YOUR INSTRUCTIONS: Only the lines from the start of the material through the line containing "Given: Expand the" are to be extracted, exactly as they appear.

--

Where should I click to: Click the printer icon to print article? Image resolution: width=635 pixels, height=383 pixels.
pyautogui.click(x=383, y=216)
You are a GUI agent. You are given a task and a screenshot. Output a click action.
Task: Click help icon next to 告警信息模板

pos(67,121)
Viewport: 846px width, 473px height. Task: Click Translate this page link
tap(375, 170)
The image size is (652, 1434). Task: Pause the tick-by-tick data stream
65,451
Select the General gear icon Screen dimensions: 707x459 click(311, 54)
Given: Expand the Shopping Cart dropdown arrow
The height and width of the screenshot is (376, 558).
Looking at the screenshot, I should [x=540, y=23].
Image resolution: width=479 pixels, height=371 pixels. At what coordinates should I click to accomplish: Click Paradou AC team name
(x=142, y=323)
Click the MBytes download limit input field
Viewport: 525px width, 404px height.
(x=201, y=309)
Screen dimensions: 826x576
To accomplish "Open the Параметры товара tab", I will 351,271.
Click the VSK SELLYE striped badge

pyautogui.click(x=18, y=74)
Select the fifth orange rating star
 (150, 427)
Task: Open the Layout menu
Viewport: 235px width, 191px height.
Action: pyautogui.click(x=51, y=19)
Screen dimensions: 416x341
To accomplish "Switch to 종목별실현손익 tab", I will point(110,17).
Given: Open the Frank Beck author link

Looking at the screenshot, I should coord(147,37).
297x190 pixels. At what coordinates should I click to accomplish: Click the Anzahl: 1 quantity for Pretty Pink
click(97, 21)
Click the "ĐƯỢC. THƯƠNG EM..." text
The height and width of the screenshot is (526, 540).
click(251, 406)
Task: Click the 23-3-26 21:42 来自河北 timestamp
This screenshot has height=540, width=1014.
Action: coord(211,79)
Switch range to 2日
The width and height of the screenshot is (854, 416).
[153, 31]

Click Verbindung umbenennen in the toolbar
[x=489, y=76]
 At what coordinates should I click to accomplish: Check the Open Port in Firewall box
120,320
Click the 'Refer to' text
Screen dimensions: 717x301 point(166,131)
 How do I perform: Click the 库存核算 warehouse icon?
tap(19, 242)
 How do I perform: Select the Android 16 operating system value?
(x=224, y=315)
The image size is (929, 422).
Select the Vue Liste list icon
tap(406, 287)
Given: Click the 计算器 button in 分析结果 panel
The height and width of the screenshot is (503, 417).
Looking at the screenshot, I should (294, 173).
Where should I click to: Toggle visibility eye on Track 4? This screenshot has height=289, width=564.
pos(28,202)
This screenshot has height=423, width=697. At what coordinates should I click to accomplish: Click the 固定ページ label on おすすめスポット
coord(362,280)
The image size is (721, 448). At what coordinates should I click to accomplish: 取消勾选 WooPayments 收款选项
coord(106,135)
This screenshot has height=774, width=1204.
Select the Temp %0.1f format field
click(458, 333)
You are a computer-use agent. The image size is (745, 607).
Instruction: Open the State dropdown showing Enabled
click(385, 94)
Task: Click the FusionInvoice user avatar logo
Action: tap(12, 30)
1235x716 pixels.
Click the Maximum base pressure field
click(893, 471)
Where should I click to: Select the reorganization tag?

--

SOLUTION BELOW:
Where should I click to: Click the printer icon to print article? Image resolution: width=635 pixels, height=383 pixels.
pyautogui.click(x=383, y=216)
You are a GUI agent. You are given a task and a screenshot. Output a click action.
Task: Click help icon next to 告警信息模板

pos(67,121)
Viewport: 846px width, 473px height. Task: Click Translate this page link
tap(375, 170)
The image size is (652, 1434). Task: Pause the tick-by-tick data stream
65,451
Select the General gear icon Screen dimensions: 707x459 click(311, 54)
Given: Expand the Shopping Cart dropdown arrow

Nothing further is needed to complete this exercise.